Entró en el Refugio con su pelaje sedoso, perfecto, esa de foto para el recuerdo, para rellenar en el álbum digital, esa melenilla bien puesta de peluquería y ese flequillo adornando unos ojitos vivarachos, dueño absoluto de mal humor e inocentemente, creyó que alguien le volvería a dar ese paseo por los parques de alrededor y continuaría siendo el rey pero… nadie lo reclamó, nadie volvió a acordarse de él. Nadie le echó en falta, nadie lloró por él. Nadie, nadie. Y desde ese nadie, vinieron las horas, los días de desconcierto, los olores, el resto de inquilinos mordisqueando su miedo, los habitáculos pequeños, las jaulas grandes, las esperas, las impaciencias…

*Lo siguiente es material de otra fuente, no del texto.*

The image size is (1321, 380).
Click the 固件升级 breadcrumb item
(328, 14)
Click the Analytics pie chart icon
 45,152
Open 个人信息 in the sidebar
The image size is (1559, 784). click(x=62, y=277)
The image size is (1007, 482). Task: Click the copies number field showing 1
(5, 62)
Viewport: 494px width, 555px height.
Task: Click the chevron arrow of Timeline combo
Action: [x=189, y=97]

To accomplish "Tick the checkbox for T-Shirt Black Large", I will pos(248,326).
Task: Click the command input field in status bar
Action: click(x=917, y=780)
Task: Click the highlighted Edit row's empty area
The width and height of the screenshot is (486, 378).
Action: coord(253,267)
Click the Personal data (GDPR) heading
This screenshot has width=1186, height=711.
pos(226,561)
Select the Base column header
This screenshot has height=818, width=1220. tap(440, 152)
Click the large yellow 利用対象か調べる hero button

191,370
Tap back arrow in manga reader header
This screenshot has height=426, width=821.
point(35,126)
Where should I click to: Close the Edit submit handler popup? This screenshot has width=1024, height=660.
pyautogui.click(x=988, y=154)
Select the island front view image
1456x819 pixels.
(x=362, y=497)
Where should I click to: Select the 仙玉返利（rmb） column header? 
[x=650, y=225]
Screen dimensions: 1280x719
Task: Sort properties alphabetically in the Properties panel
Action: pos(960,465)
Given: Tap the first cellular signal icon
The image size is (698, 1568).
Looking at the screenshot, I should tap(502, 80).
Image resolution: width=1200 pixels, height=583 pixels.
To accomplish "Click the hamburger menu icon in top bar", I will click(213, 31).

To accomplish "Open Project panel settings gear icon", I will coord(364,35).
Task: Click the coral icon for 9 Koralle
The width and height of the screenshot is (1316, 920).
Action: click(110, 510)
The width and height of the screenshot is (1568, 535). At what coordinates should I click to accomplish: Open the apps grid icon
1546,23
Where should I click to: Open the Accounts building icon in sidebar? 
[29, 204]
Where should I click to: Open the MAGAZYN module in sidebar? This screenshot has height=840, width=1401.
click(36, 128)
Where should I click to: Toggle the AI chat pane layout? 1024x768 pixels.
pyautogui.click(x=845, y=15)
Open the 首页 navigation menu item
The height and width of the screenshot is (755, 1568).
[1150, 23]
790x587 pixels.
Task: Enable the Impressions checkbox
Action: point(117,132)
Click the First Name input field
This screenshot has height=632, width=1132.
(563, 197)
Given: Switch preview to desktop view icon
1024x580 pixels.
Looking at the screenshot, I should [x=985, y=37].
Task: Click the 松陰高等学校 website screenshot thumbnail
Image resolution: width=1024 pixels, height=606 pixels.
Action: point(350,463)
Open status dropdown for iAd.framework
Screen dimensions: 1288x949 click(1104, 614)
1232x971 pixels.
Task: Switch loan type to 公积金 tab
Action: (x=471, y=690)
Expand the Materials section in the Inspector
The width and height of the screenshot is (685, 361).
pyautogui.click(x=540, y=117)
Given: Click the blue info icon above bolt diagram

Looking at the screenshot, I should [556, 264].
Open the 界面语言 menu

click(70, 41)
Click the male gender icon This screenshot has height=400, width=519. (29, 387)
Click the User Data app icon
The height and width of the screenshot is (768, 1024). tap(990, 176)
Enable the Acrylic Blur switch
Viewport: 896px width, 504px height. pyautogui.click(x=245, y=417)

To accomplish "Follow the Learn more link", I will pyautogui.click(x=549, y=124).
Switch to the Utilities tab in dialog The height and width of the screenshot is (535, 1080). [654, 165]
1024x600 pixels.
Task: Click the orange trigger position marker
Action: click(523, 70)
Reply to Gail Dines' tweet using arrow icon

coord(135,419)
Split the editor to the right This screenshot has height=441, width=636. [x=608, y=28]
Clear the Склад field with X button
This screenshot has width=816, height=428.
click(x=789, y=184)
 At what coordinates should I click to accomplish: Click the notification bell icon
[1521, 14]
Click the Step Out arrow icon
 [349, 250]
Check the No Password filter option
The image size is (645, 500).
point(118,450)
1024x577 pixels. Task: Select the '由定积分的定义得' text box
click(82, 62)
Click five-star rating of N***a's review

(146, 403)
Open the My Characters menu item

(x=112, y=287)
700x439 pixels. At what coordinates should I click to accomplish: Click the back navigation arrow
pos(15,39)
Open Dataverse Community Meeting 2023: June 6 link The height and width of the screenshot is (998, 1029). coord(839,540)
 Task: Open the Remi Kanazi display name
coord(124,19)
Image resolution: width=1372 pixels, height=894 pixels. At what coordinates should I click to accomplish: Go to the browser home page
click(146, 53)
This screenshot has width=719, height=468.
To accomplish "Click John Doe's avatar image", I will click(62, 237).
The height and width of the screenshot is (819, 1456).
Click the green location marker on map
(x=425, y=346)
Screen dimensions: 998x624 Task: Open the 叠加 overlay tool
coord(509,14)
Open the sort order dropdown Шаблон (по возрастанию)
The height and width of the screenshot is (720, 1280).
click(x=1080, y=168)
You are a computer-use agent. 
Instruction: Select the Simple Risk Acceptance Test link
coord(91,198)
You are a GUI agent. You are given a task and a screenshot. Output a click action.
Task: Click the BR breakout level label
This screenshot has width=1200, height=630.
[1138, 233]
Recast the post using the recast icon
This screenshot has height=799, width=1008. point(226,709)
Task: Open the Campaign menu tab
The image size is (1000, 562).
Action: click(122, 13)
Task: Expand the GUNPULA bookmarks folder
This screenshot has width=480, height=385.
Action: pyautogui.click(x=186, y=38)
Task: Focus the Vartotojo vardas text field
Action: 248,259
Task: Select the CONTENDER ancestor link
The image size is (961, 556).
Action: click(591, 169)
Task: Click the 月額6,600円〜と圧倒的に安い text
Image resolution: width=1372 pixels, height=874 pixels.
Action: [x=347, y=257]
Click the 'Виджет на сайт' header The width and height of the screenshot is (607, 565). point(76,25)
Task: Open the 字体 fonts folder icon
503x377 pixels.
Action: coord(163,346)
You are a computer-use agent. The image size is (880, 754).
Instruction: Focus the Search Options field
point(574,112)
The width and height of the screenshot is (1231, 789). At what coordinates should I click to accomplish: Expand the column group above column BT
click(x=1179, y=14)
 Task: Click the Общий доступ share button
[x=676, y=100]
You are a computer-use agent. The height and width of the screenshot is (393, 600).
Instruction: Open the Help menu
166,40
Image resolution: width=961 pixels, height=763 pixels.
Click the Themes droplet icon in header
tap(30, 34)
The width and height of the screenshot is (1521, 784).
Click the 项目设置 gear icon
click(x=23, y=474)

Poco a poco, día a día, alojado en un albergue que en nada se parece a una residencia, donde los ladridos se confunden con la reseca parsimonia de las horas, donde la constante es el nuevo inquilino que no se sabe dónde ponerlo, ahí se quedó, ahí está. Hoy, aunque tal vez algún día se adopte, lo está pasando francamente mal. Ausente, perdido, desubicado, inmerso en una realidad que no es la más adecuada para este tipo de perros. Ha cambiado, mucho.Busca huecos, esquinas, busca protección, busca consuelo en un desconsuelo, busca y busca bracitos, que alguien lo coja, que alguien lo cuide y alguien le eduque, que alguien le corrija sus ladridos y busca y busca, su mirada ya está triste y tiene calor.
Es la historia de un desconcierto, de un frágil desconcierto que busca desesperadamente un abracito y el cobijo de una buena conducta. Es Balú, un perrito perdido en el nombre de una raza, un perrito atrapado en este extraño perímetro que ofrecen las circunstancias adversas para aquellos seres que nunca podrán ser dueños de su propio devenir.
Balú…ya no confíes en tu suerte de ser un Yorkshire, ya no eres el rey de un falso reino ,ya no confíes en tu raza, confía en estar vivo.Vivo.